Count unique visitors by group of visited places
- by Mathieu
I'm facing the problem of counting the unique visitors of groups of places.
Here is the situation:
I have visitors that can visit places. For example, that can be internet users visiting web pages, or customers going to restaurants. A visitor can visit as much places as he wishes, and a place can be visited by several visitors. A visitor can come to the same place several times.
The places belong to groups. A group can obviously contain several places, and places can belong to several groups.

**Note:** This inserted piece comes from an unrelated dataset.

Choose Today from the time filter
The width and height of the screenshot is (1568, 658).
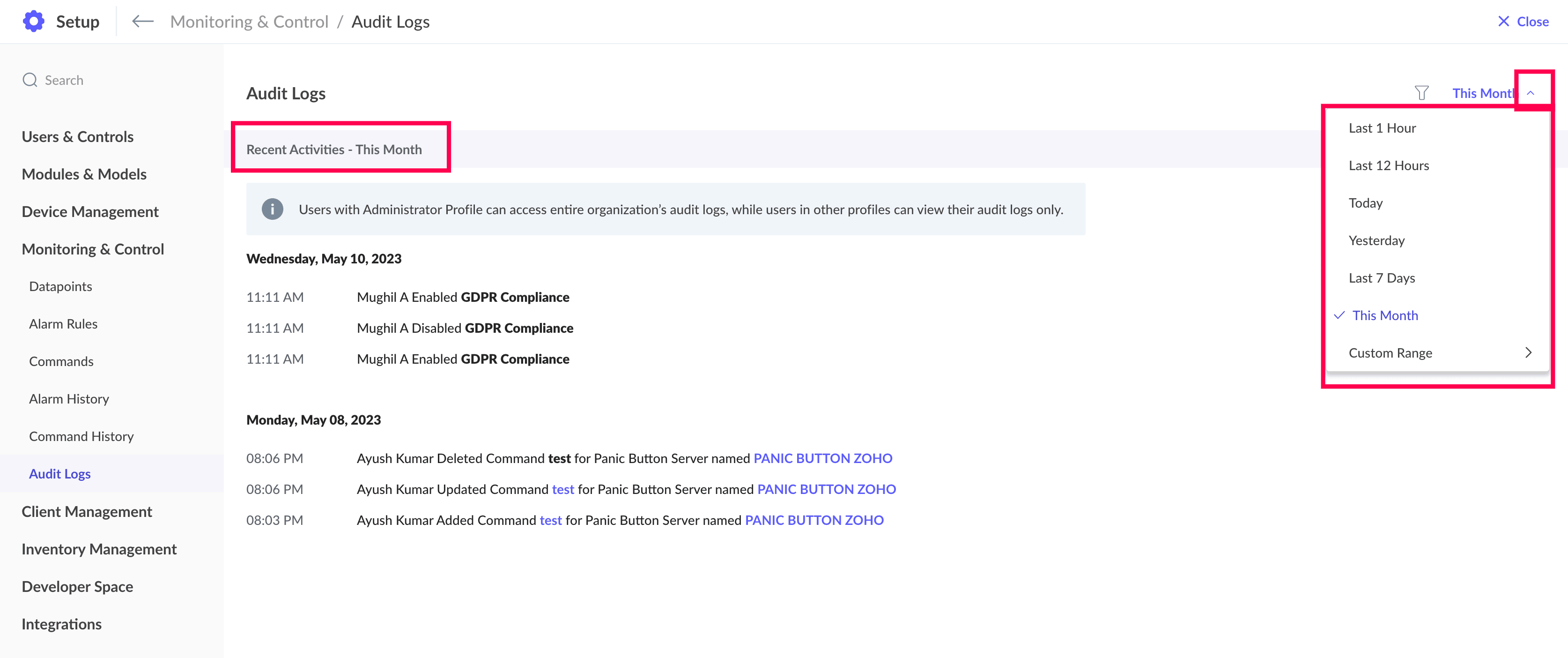click(x=1365, y=203)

Given that, for each visitor, we can have a list of visited places, how can I have the number of unique visitors per group of places?
Example: I have visitors A, B, C and D; and I have places x, y and z.

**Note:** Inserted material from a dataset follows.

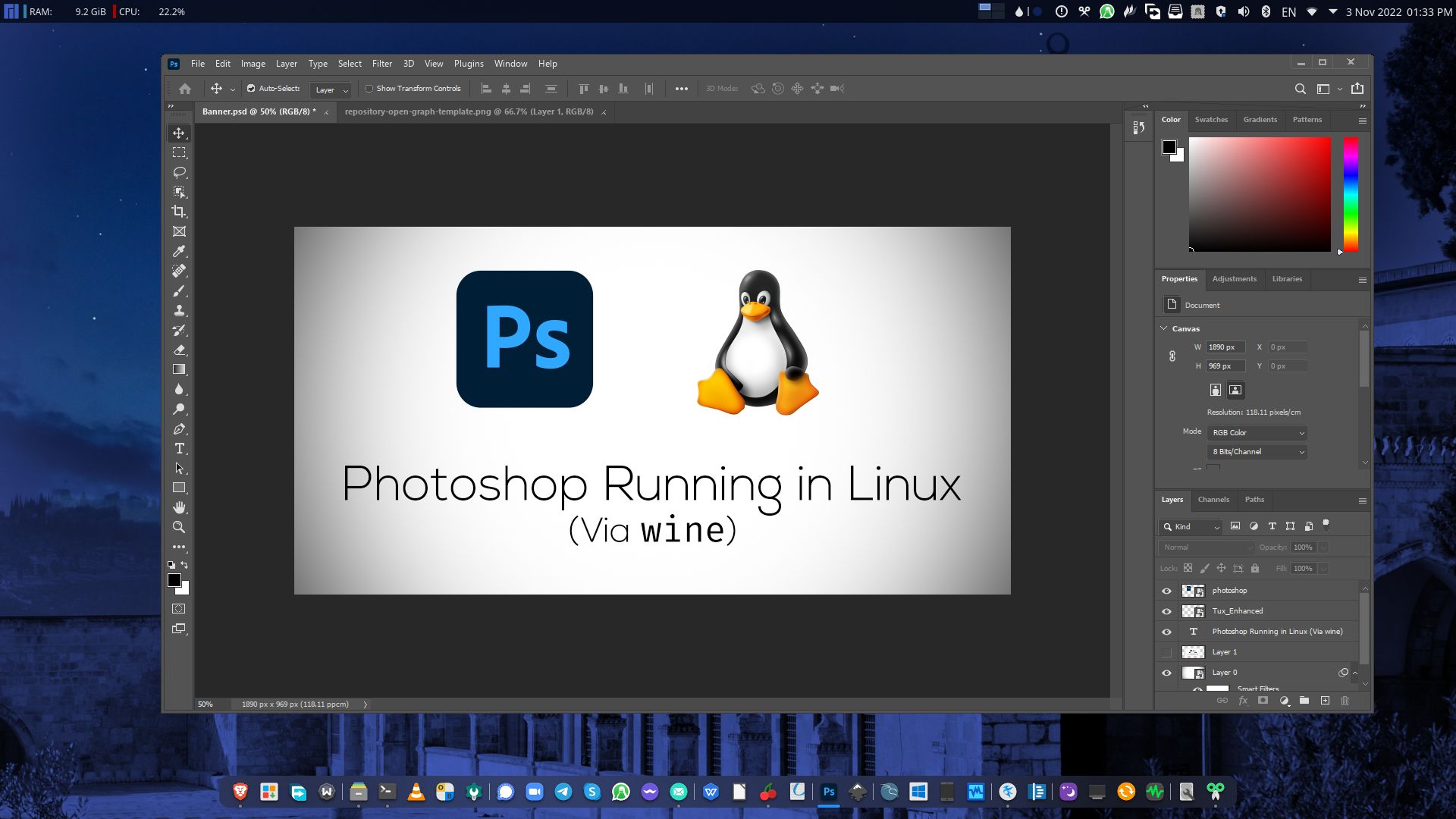Delete the selected layer via the trash icon
Viewport: 1456px width, 819px height.
1344,701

I have these visiting lists:
[
A -> [x,x,y,x],
B -> [],
C -> [z,z],
D -> [y,x,x,z]
]
Having these number of unique visitors per place is quite easy:
[
x -> 2, // A and D visited x
y -> 2, // A and D visited y
z -> 2 // C and D visited z
]
But if I have these groups:
[
G1 -> [x,y,z],
G2 -> [x,z],
G3 -> [x,y]
]
How can I have this information?
[
G1 -> 3, // A, C and D visited x or y or z
G2 -> 3, // A, C and D visited x or z
G3 -> 2 // A and D visited x or y
]
Additional notes :
There are so many places that it is not possible to store information about every possible group;
It's not a problem if approximation are made. I don't need 100% precision. Having a fast algorithm that tells me that there were 12345 visits in a group instead of 12543 is better than a slow algorithm telling the exact number. Let's say there can be ~5% deviation.
Is there an algorithm or class of algorithms that addresses this type of problem?